Un anno di lotte contro la “Buona Scuola”: movimenti e sindacati e fronte comune dal basso di chi nel mondo dell’istruzione ci lavora. Un grande movimento di massa che non è riuscito a impedire l’approvazione della vergognosa legge voluta da Renzi, ma che ha ottenuto un dilazionamento dei tempi e procedure complesse per attuarla. Ora è necessario estendere il fronte di lotta al Governo ad altri settori (pubblico impiego e iniziative contro la devatsazione ambientale) per un nuovo “autunno caldo”.
di Guido Masotti
Fare un bilancio della lotta alla “Buona Scuola” di Renzi, dopo mesi di mobilitazioni, non è cosa semplice, ma certamente può essere utile per capire con quali prospettive ripartire dal prossimo anno scolastico, dopo che il provvedimento è stato approvato in via definitiva alla camera a luglio.
Lo farò a partire dalle esperienze che ho vissuto in prima persona in Toscana, dove ho partecipato direttamente con molti altri colleghi a gruppi autoconvocati, sia di soli precari (come me), sia di lavoratori della scuola in genere. Gruppi che hanno avuto un ruolo molto importante nel far crescere il livello di attenzione nel mondo della scuola, soprattutto nella lunga fase iniziale (da settembre a marzo-aprile), in cui i sindacati, con poche eccezioni, non avevano ancora messo in campo azioni efficaci contro il progetto di Renzi.
E’ sempre utile, per capire come andare avanti adesso, ricordarsi del livello di passività che c’era nelle scuole durante tutta la prima parte dell’anno scolastico (fino almeno a febbraio), nonostante la “Buona Scuola” fosse stata messa in campo dal Governo Renzi già da metà settembre. Moltissimi erano i colleghi che del progetto avevano sentito parlare solo in tv e in termini propagandistici (“assumono 150.000 precari”), anche per responsabilità della quasi totalità dei sindacati che al più avevano fatto qualche assemblea, anche in conseguenza delle loro posizioni ambigue sul testo (“con luci ed ombre”) e della speranza che ci fossero spazi per emendamenti sostanziali.
Gli insegnanti, al tempo assolutamente passivi e in larga parte poco o per niente informati, nel momento in cui venivano a conoscenza dei contenuti della riforma che avrebbe stravolto il mondo della scuola, cancellato gli scatti di anzianità e fatto licenziare oltre 100.000 precari, si mostravano per lo più increduli, tanta era la distanza dalla propaganda governativa, e comunque erano scettici sulle reali possibilità che tale provvedimento fosse poi approvato. Non pochi erano quelli che credevano realmente al fatto che Renzi avrebbe ascoltato l’opinione del mondo della scuola grazie alla consultazione online, nonostante fosse già chiaro che era un’operazione di mera propaganda.
Con le compagne e i compagni de “Il sindacato è un’altra cosa”, ci mettemmo a fare controinformazione sulla “Buona Scuola”, ma eravamo davvero in pochissimi a farlo in quel periodo durato mesi, che vide in campo un solo sciopero della scuola (quello dei Cobas del 10 ottobre, che appoggiammo), con una adesione assai modesta.

### CONSEGNA A
Puoi riscrivere in forma di elenco puntato il paragrafo dell'articolo sulla “Buona Scuola” che comincia con "E’ sempre utile, per capire come andare avanti adesso", conservandone i fatti principali?
### CONSEGNA B
Rispondi in breve a queste domande sull'articolo sulla “Buona Scuola”:
(i) In quale mese il provvedimento è stato approvato in via definitiva alla camera?
(ii) In quale regione l'autore ha partecipato ai gruppi autoconvocati?
(iii) Chi proclamò l'unico sciopero della scuola di quel periodo, e in che giorno?
### CONSEGNA C
Riprendi l'articolo sulla “Buona Scuola” subito dopo la sua ultima frase e portalo avanti.
Questi record non servono a svolgere nulla di quanto richiesto.

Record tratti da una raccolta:
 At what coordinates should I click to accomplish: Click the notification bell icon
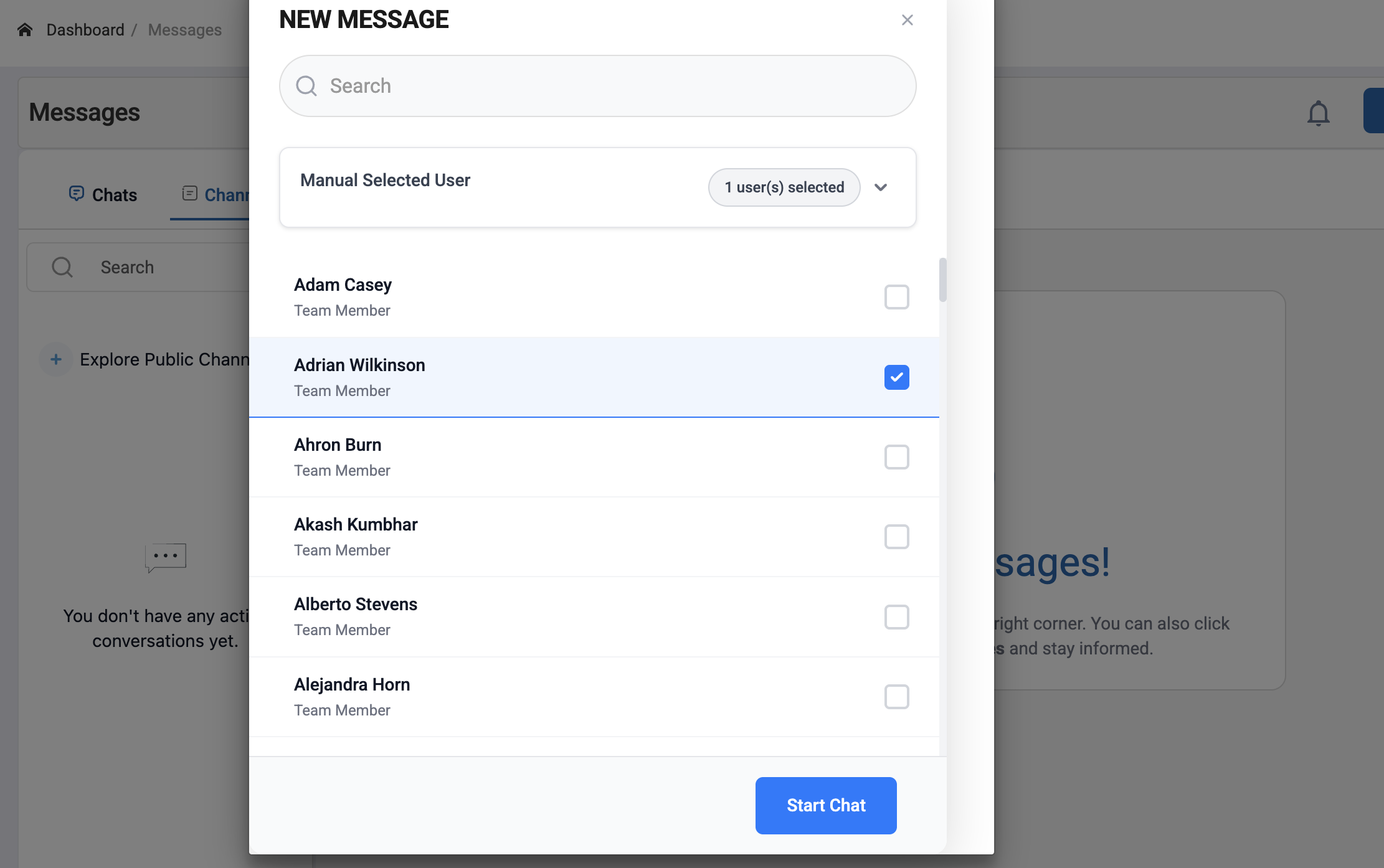click(1318, 113)
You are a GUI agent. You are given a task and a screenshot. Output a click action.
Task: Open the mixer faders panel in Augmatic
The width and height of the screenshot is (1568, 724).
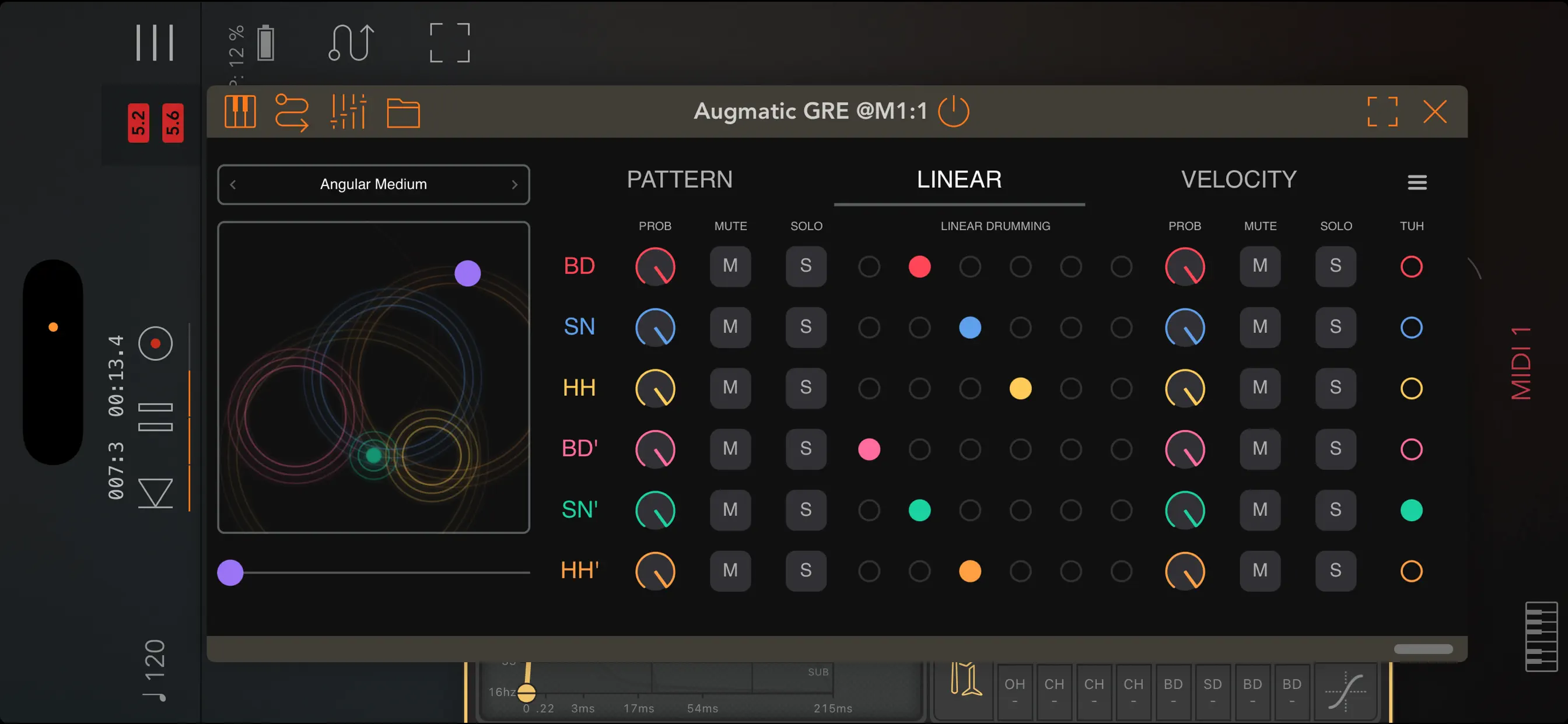pyautogui.click(x=349, y=112)
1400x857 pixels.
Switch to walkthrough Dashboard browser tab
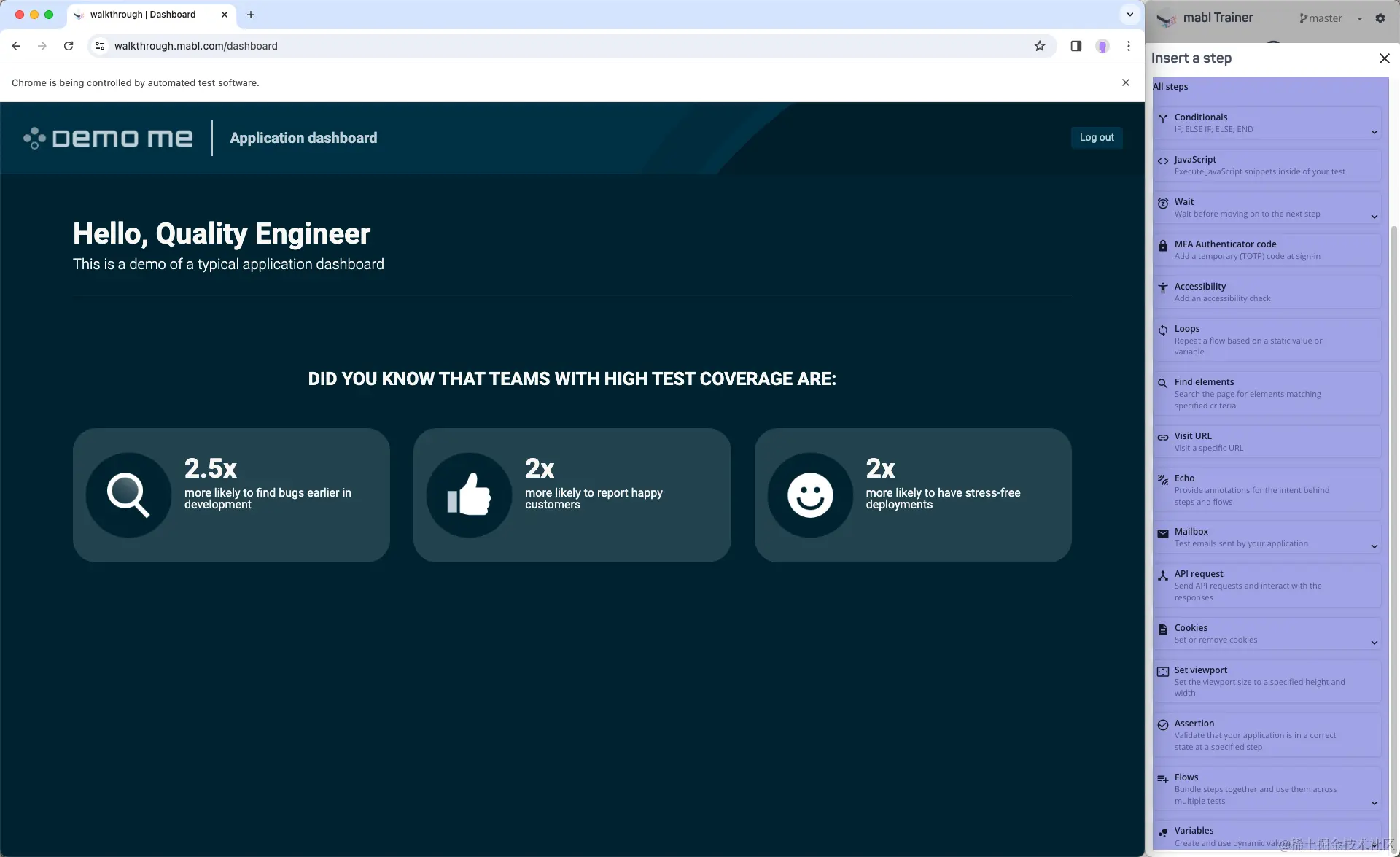[143, 15]
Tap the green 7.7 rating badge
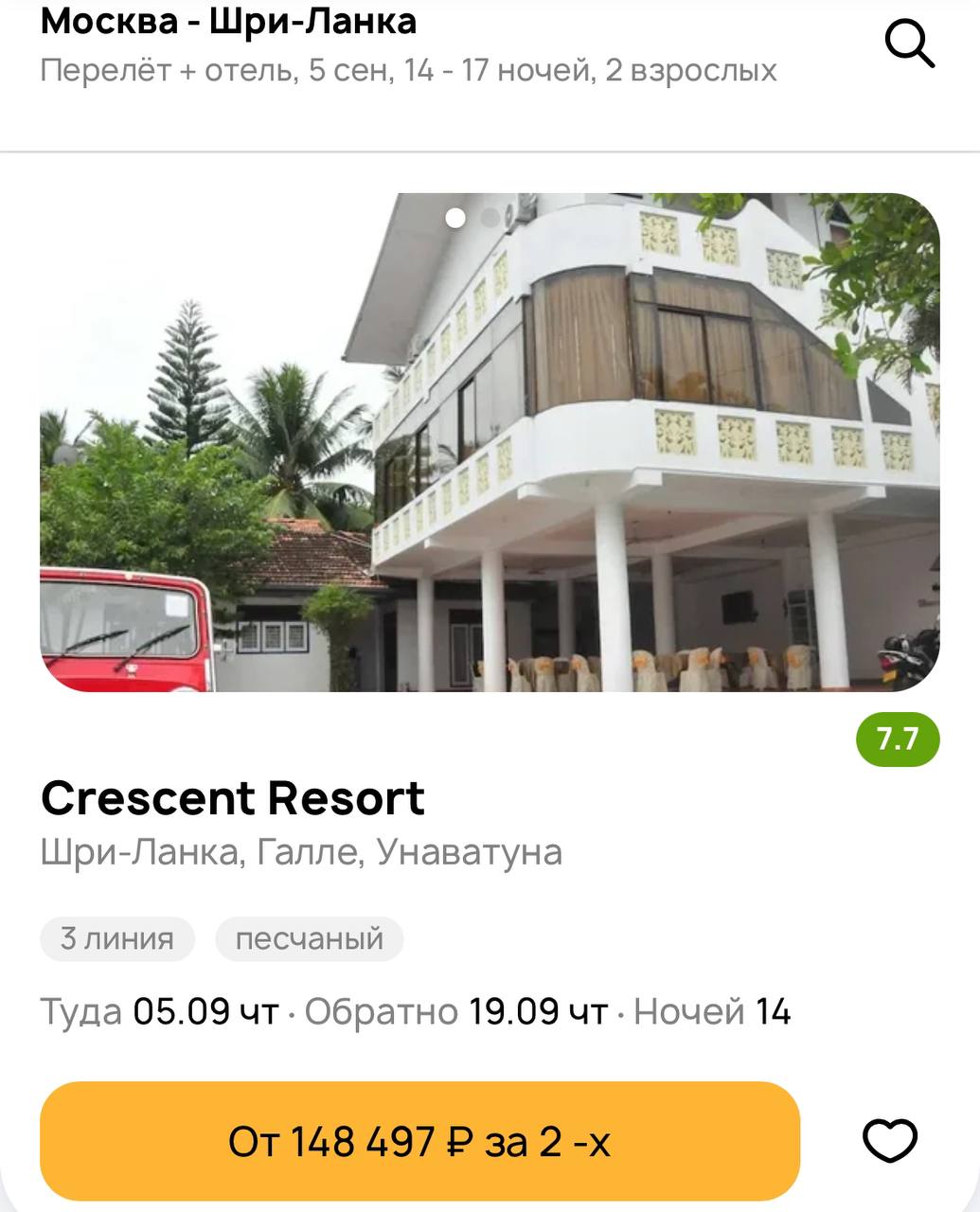Screen dimensions: 980x1212 898,739
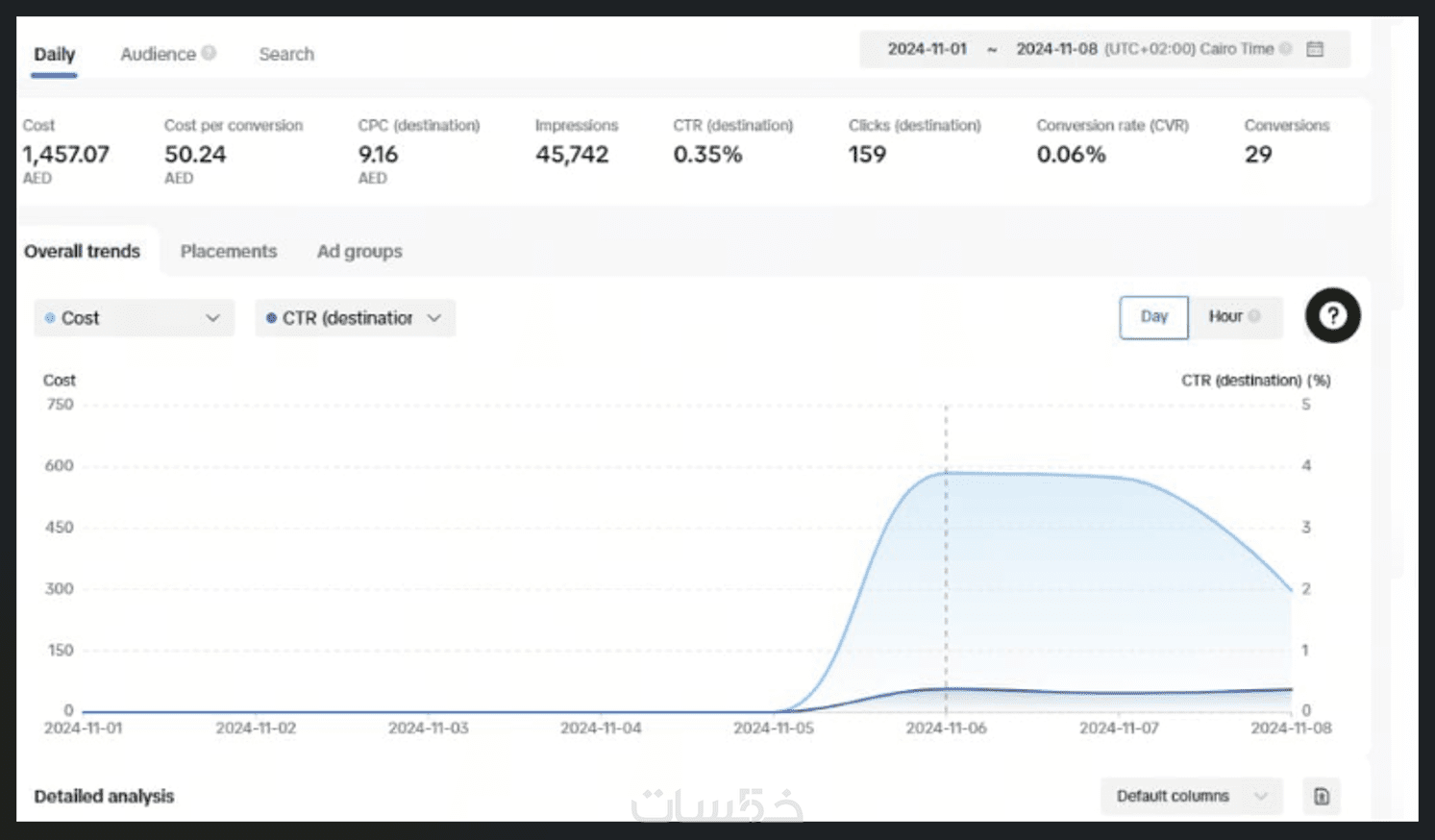
Task: Click the dark blue CTR legend dot
Action: [x=271, y=317]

### RISPOSTA A
- Per capire come andare avanti conviene ricordare la passività delle scuole nella prima parte dell'anno scolastico, almeno fino a febbraio.
- Eppure il Governo Renzi aveva presentato la “Buona Scuola” già da metà settembre.
- Moltissimi colleghi conoscevano il progetto solo dalla tv, in termini propagandistici (“assumono 150.000 precari”).
- La responsabilità era anche di quasi tutti i sindacati, che al più avevano fatto qualche assemblea.
- I sindacati avevano posizioni ambigue sul testo (“con luci ed ombre”) e speravano in emendamenti sostanziali.

### RISPOSTA B
(i) A luglio.
(ii) In Toscana.
(iii) I Cobas, il 10 ottobre.

### RISPOSTA C
Fu alla fine di novembre che in Versilia si costituì il Coordinamento Scuole della Versilia che, dopo un’assemblea autoconvocata molto partecipata, mise insieme tutti quei lavoratori della scuola (docenti e ATA), che avevano preso coscienza della gravità della situazione e intendevano muoversi in modo coordinato, nonostante la passività dei colleghi e l’assoluta inadeguatezza della maggioranza dei sindacati della scuola. Un gruppo costituito da persone con diverse appartenenze sindacali e da insegnanti non sindacalizzati, che organizzò assemblee, momenti di controinformazione rivolti anche verso l’esterno della scuola, fino ad arrivare ad un primo presidio pubblico svoltosi il 21 febbraio a Viareggio, quando ancora nulla si era mosso.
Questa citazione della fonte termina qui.